A informação contida neste artigo tem caráter meramente educativo e não substitui a consultoria personalizada de um contador ou advogado tributarista. As alíquotas e regras da Reforma Tributária estão sujeitas a atualizações por atos normativos do Congresso Nacional, da Receita Federal e do Comitê Gestor do IBS. Recomendamos sempre verificar a legislação vigente no momento da consulta.

Conclusão

A NF-e com CBS e IBS representa a primeira etapa concreta da Reforma Tributária no dia a dia das empresas. Em 2026, o foco está na adaptação dos sistemas e no cumprimento das obrigações acessórias, sem aumento de carga tributária. A partir de 2027, a cobrança efetiva começa, e empresas bem preparadas terão vantagem competitiva.

O caminho mais seguro é manter o ERP atualizado, a equipe treinada e o acompanhamento constante das notas técnicas da SEFAZ e da Receita Federal. A transição é longa — vai até 2033 —, mas o momento de começar a se preparar é agora.

Base legal

  • Emenda Constitucional nº 132, de 20 de dezembro de 2023
  • Lei Complementar nº 214, de 18 de dezembro de 2025
  • Decreto nº 3.000, de 26 de março de 1999 (RIR/2018)
  • Notas Técnicas da SEFAZ — Layout NF-e v2.9.9.0
  • Orientações da Receita Federal sobre Reforma Tributária para 2026

Perguntas frequentes

O que são os campos vCBS e vIBS na NF-e?
São campos obrigatórios introduzidos na NF-e a partir de 2026 para registrar os valores da Contribuição sobre Bens e Serviços (CBS) e do Imposto sobre Bens e Serviços (IBS).

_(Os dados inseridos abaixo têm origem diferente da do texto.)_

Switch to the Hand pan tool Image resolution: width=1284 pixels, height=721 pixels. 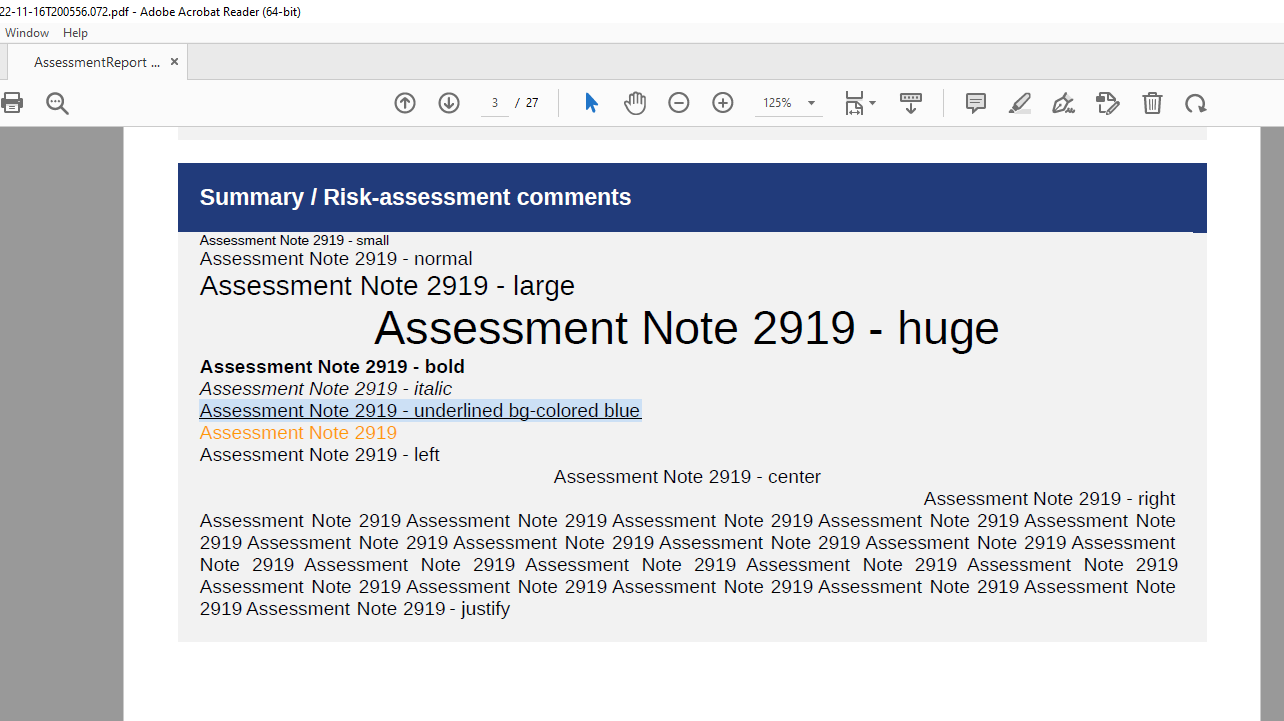point(635,103)
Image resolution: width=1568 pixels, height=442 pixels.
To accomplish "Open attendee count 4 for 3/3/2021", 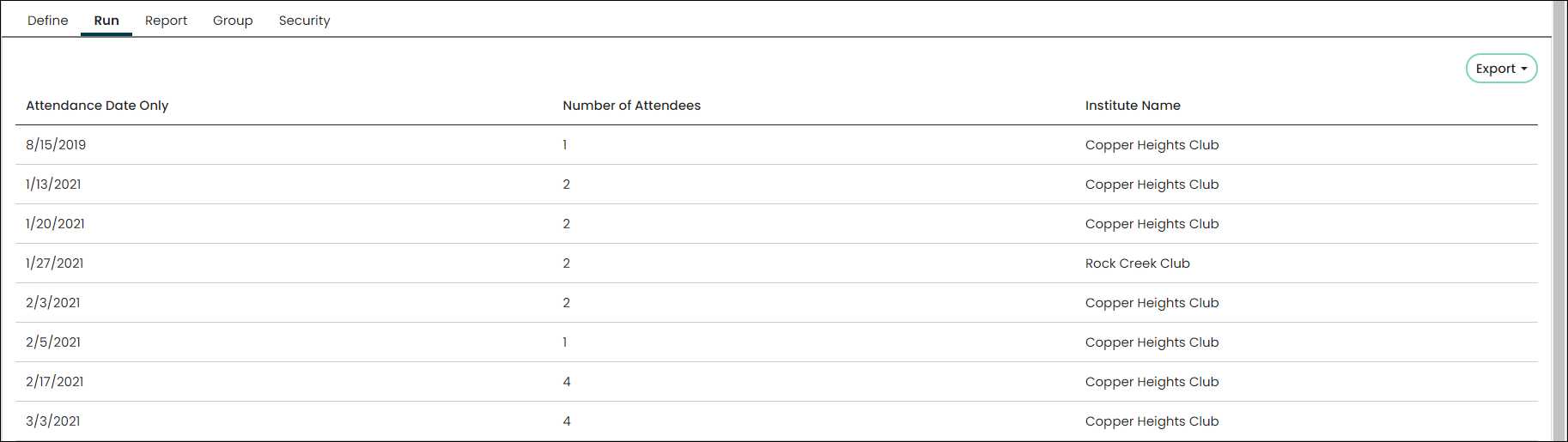I will 567,421.
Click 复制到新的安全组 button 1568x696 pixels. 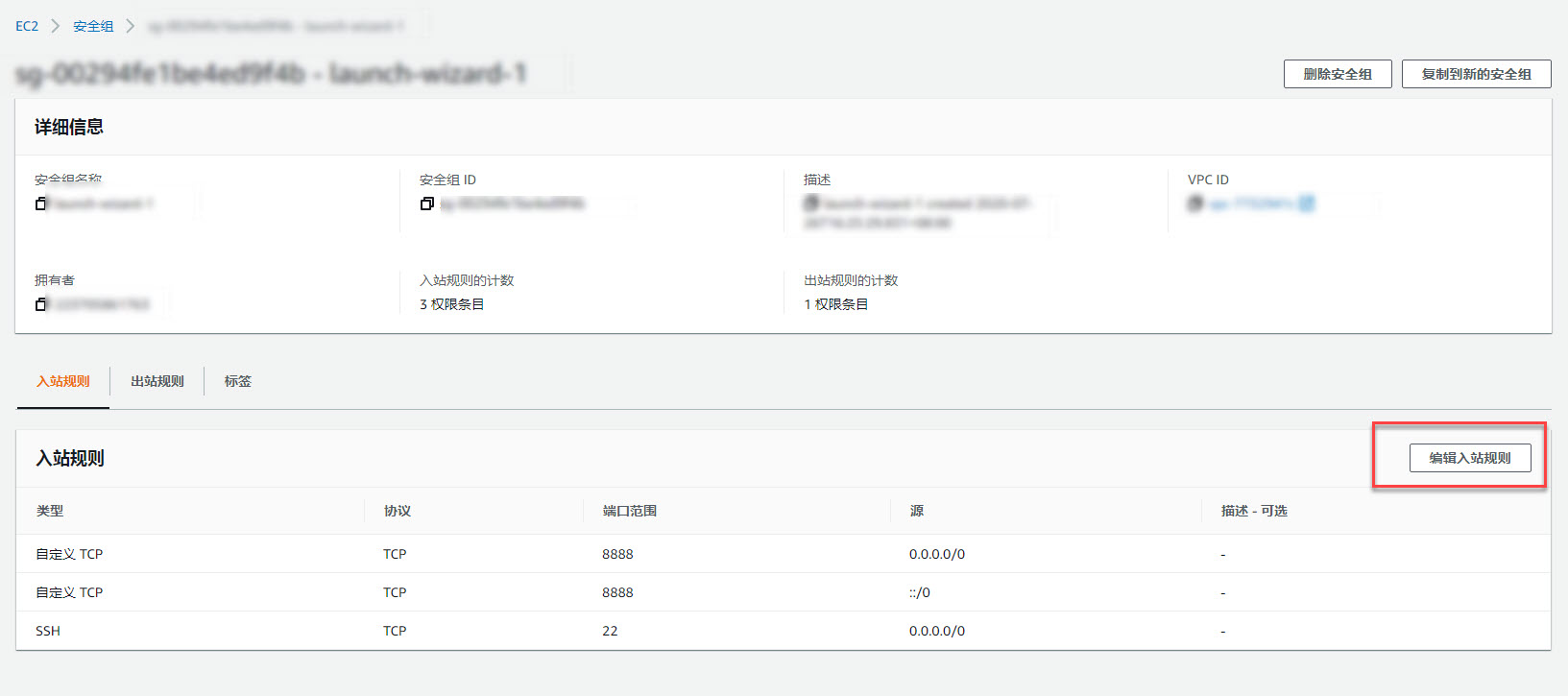(x=1476, y=74)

Em 2026, as alíquotas são simbólicas (0,9% para CBS e 0,1% para IBS) e os valores são meramente informativos, servindo para calibrar sistemas e processos fiscais.
A NF-e será rejeitada se não tiver CBS e IBS em 2026?
A partir de agosto de 2026, a ausência dos campos obrigatórios de CBS e IBS pode impedir a autorização da nota fiscal pelo ambiente da SEFAZ. Até abril de 2026, as multas por erro de preenchimento estão suspensas, e até junho há período de correção sem penalidades para empresas de boa-fé.
O Simples Nacional vai acabar com a Reforma Tributária?
Não. O Simples Nacional continua existindo durante toda a transição, que vai até 2033. Em 2026, as empresas do Simples continuam pagando o DAS normalmente. A partir de 2027, poderão optar por recolher CBS e IBS no regime normal, gerando créditos tributários para seus clientes pessoa jurídica.
Quando começa a cobrança efetiva da CBS e do IBS?
A cobrança efetiva da CBS começa em 2027, com alíquota estimada de 8,7%, quando o PIS e a COFINS serão extintos. O IBS permanece com alíquota simbólica de 0,1% até 2028, avançando gradativamente até substituir totalmente o ICMS e o ISS em 2033.
Como preparar o ERP para a NF-e com CBS e IBS?
Atualize o sistema para a versão do leiaute que inclui os campos vCBS e vIBS, importe as novas tabelas de CST e CCLASSTRIB, parametrize as alíquotas de teste (0,9% CBS e 0,1% IBS), teste em ambiente de homologação da SEFAZ e treine a equipe fiscal sobre o preenchimento correto dos novos campos.
A Reforma Tributária aumenta a carga tributária em 2026?
Não. Em 2026, não há aumento de carga tributária. Os valores de CBS e IBS são informativos e serão compensados com o PIS e a COFINS já recolhidos. A reforma busca neutralidade tributária, ou seja, manter a carga total equivalente à atual ao longo da transição.
O que é o Imposto Seletivo (IS) e quando entra em vigor?
O IS é um tributo extrafiscal criado para desestimular o consumo de produtos prejudiciais à saúde ou ao meio ambiente, como cigarros, bebidas alcoólicas, refrigerantes açucarados e combustíveis fósseis. Ele começa a ser cobrado em 2027 e não gera crédito tributário para o adquirente.
Quais documentos fiscais exigem CBS e IBS em 2026?
Todos os documentos fiscais eletrônicos devem conter os campos: NF-e, NFC-e, CT-e, CT-e OS, NFS-e, NFS-e Via, NFCom, NF3e, BP-e e BP-e TM. A NF-ABI, a NFAg e o BP-e Aéreo já possuem leiautes definidos, com vigência a ser determinada posteriormente.